▸ **Brano scelto**
::::::::::

Tuttavia esiste una pletora di lieviti appartenenti a specie diverse, le cui caratteristiche enologiche sono state solo in parte studiate e che necessiterebbero di ulteriori approfondimenti scientifici per poterne sfruttare le potenzialità nei protocolli di vinificazione.
Definire protocolli ad hoc
Come sottolinea il professor Nicola Francesca dell’Università degli Sudi di Palermo, diverse specie di non-Saccharomyces potrebbero aiutare i produttori ad affrontare le conseguenze negative del cambiamento climatico, come la riduzione delle acidità dei mosti e la manifestazione di sentori “troppo maturi”, con perdita di freschezza e vivacità, nei vini ottenuti da uve maturate in clima caldo e siccitoso. Oggi sappiamo anche che essi possono avere un ruolo fondamentale nella stabilizzazione del colore.
Ma per sfruttarne appieno le caratteristiche tecnologiche interessanti, i non-Saccharomyces vanno conosciuti a fondo e a seguito di questa conoscenza occorre mettere a punto tecniche e tecnologie adeguate al loro miglior impiego.
Le potenzialità sono enormi e la sperimentazione sin qui condotta ci dice che combinando variamente gli inoculi sequenziali si ottengono modulazioni aromatiche molto diverse: a partire dalla stessa uva e dalle stesse condizioni di vinificazione, cambiano infatti le combinazioni di composti unici volatili con soglia percettiva interessante.
Altro tema importante è l’elevata capacità di alcune specie non-Saccharomyces di sintetizzare enzimi in grado di “rompere” precocemente precursori aromatici presenti nel mosto e rilasciare profumi in fase di trasformazione, incrementando rapidamente complessità e intensità aromatica. Questo fatto può essere utile o rischia di accorciare la shelf life aromatica del vino? Ovviamente a fare la differenza è l’obiettivo enologico che si intende realizzare.
L’utilità come agenti di biocontrollo
Maurizio Ciani (Università Politecnica delle Marche) sottolinea il valore di alcune specie non-Saccharomyces come agenti di biocontrollo, in vigna e in cantina.

::::::::::

▸ **Prova tu**
Ricopia dal brano sui lieviti non-Saccharomyces tutto ciò che va da "Altro tema importante" fino a "e in cantina.". Per rispondere serve soltanto il brano.

▸ **Voci mostrate**
::::::::::

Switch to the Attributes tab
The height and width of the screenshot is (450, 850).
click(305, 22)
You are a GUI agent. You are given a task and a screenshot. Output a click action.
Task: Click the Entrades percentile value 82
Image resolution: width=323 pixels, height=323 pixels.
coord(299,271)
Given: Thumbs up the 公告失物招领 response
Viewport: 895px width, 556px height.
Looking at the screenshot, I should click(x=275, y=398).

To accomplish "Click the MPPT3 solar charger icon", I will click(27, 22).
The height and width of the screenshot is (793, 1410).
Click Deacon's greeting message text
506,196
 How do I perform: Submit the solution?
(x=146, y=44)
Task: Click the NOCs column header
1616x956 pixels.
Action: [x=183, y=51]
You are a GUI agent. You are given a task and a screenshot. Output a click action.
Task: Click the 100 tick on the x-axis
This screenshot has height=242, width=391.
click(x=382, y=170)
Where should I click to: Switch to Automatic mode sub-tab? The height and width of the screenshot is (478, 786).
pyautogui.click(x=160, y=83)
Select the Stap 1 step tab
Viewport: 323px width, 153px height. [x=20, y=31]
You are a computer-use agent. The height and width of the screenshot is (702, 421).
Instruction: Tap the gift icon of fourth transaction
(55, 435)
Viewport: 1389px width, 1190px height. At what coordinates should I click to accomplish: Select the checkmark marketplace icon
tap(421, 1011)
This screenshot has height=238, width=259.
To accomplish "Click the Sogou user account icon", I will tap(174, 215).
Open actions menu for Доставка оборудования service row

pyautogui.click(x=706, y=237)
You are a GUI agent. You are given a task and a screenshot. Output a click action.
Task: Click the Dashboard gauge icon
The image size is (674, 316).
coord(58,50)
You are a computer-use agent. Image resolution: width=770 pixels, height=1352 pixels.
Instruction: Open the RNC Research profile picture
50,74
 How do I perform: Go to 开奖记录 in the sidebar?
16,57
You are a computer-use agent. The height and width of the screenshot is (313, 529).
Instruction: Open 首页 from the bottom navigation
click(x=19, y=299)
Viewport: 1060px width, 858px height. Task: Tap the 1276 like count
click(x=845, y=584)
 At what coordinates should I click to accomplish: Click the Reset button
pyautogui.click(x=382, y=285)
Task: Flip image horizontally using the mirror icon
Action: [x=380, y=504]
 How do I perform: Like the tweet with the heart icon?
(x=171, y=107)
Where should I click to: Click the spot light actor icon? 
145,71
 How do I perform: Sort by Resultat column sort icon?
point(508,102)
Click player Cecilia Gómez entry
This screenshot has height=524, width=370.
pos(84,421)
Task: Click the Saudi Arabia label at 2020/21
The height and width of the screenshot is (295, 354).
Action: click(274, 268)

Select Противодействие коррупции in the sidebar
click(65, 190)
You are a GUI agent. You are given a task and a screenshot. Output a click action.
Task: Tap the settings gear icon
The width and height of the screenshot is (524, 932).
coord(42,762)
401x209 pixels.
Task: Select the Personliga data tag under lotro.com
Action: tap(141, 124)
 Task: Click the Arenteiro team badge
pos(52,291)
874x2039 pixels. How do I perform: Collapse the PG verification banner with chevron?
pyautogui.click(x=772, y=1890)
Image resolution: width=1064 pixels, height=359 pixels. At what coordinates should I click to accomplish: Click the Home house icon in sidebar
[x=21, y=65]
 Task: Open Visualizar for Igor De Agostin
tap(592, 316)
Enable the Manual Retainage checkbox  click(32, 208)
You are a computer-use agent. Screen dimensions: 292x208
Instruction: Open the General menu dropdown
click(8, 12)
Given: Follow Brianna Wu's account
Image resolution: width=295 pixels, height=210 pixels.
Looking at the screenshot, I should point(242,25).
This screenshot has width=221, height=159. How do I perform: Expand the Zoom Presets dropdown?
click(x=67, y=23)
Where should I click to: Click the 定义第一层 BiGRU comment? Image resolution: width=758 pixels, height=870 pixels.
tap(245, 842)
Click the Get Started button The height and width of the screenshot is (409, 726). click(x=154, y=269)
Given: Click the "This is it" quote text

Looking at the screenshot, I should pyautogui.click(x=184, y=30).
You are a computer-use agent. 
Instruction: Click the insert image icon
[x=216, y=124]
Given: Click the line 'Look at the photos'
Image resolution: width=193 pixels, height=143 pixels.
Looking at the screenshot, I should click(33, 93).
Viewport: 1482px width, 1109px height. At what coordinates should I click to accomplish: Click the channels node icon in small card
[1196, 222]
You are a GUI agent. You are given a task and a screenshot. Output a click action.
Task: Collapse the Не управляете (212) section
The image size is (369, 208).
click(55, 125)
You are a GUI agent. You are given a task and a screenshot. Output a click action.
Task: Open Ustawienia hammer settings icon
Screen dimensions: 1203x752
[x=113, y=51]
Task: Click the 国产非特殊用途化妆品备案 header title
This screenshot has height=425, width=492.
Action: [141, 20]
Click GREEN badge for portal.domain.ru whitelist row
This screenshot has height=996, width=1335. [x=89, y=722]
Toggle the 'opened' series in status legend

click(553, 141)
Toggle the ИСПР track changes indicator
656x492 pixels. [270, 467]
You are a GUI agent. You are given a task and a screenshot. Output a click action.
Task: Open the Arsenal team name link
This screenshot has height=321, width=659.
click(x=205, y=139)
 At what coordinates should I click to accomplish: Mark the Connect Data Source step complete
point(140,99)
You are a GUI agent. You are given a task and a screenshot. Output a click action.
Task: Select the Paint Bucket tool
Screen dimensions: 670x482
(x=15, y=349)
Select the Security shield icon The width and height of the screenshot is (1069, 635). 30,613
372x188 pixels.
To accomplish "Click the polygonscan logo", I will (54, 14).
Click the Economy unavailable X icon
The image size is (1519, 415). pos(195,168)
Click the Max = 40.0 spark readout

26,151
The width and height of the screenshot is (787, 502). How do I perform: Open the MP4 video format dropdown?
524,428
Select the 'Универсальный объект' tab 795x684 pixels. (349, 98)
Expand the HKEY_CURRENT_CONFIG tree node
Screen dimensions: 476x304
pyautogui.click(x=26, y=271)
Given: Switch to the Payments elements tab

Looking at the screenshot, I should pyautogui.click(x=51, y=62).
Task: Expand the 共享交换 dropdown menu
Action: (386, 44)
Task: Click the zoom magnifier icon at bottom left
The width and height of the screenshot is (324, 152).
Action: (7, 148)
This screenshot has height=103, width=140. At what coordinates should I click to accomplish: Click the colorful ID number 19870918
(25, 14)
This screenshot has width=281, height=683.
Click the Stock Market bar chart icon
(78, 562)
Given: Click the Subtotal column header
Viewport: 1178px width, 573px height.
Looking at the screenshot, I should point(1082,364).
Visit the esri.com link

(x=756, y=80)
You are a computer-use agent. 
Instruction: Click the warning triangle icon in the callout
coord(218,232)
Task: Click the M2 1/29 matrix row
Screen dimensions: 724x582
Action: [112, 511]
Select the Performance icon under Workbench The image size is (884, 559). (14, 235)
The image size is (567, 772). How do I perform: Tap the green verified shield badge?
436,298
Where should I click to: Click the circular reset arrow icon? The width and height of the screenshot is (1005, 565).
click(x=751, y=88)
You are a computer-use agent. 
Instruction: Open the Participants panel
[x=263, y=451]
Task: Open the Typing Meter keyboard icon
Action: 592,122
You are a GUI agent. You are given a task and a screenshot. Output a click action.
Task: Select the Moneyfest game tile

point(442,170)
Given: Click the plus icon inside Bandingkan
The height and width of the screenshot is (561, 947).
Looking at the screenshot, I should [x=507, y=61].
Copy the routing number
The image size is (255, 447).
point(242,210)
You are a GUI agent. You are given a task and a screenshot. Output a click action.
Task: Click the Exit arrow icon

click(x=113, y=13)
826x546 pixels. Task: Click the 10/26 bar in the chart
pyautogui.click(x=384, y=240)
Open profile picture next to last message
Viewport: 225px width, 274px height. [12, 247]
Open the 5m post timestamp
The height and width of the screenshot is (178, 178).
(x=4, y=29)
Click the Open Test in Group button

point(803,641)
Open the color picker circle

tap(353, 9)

::::::::::

▸ **Soluzione**
Altro tema importante è l’elevata capacità di alcune specie non-Saccharomyces di sintetizzare enzimi in grado di “rompere” precocemente precursori aromatici presenti nel mosto e rilasciare profumi in fase di trasformazione, incrementando rapidamente complessità e intensità aromatica. Questo fatto può essere utile o rischia di accorciare la shelf life aromatica del vino? Ovviamente a fare la differenza è l’obiettivo enologico che si intende realizzare.
L’utilità come agenti di biocontrollo
Maurizio Ciani (Università Politecnica delle Marche) sottolinea il valore di alcune specie non-Saccharomyces come agenti di biocontrollo, in vigna e in cantina.